Ein schwingendes Leben (5. Teil)

Erzählung zum Thema Humor

von  tastifix

„Gleich zuhause trippelst du am besten stundenlang auf diesen Stelzen ´rum, damit du dich an deren Absatzhöhe gewöhnst...Bis Samstag ist es ja nicht mehr lang!“, riet die Mutter ihrer Tochter.
„Isa - Michaela also heisst sie!“, flüsterte mir Belle zu.
„Hübscher Name!“, brummelte ich. Aber hübsch fanden wir sie auch so.

Unser neues Zuhause gefiel uns auf Anhieb.
Garantiert schützten uns unsere zwei Vornamen und dass wir sogar ´von` hießen, davor, uns zusammengepfercht mit –zig anderen Schuhpaaren (übrigens fast alles ordinäre Treter!) die Enge in dem winzigen Abstellraum hinter der Eingangstüre teilen zu müssen.

Unter den missgünstigen Blicken jener gemeinen Schuh-Armada trug Michaela uns in ihr Zimmer. Streng prüften wir dessen Einrichtung und befanden sie für hoch wohl geborene Prinzessinnen wie uns als angemessen. Entzückt geradezu waren wir von dem breiten Standspiegel.
„Vor dem findet dann Michaelas Modenschau statt!“, sagten wir uns.
„Und wir sind immer mit von der Partie!“ Wir strahlten.

Fünf Minuten später bereits fand die Premiere statt. Michaela konnte es offensichtlich gar nicht erwarten, uns wieder an und unter ihren Füßen zu spüren, streifte uns über und tänzelte vor dem besagten Spiegel auf und ab.
„So, jetzt üben wir ´drehen`!“, klärte sie uns auf.
Zuerst ging `s ja noch, aber dann rutschten uns fast die Sohlen weg vor Schwindel. Oder lag das etwa an dem glatten Parkett?

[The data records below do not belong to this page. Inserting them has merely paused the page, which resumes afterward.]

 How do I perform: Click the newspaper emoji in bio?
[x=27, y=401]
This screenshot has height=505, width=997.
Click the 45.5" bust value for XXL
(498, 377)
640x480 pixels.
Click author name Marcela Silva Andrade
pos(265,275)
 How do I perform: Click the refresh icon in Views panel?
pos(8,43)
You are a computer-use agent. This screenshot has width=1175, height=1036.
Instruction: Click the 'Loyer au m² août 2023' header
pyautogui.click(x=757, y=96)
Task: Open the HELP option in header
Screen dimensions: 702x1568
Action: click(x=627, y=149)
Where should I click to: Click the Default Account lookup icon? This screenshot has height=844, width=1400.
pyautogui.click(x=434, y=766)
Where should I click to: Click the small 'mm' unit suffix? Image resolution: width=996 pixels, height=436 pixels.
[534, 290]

„Isa, Belle, so ähnlich wird das am Samstag sein. Nur drehen wir uns dann noch viieel länger!“
Michaela verdrehte die Augen, ihr Gesicht leuchtete.
„Hm...oh..oh!“, machten wir, da wir nicht recht wussten, was wir davon halten und wie uns also dazu auslassen sollten.
„Hach, wird das schöön!!“
Michaela wirbelte nur so im Kreis herum und sang dabei lauthals:
„La, la, la, la ,laa, la, la, la, laa,.. La, la, la la, laa, la la la laa, usw. ….“
Uns durchzuckte ein ordentlicher Schreck. Das klang verdächtig nach `Kaiserwalzer` und der war lang. Plötzlich waren wir uns nicht mehr sicher, ob wir Michaelas Vorfreude teilten.
„Was da wohl auf uns zukommt...?“, überlegten wir bange.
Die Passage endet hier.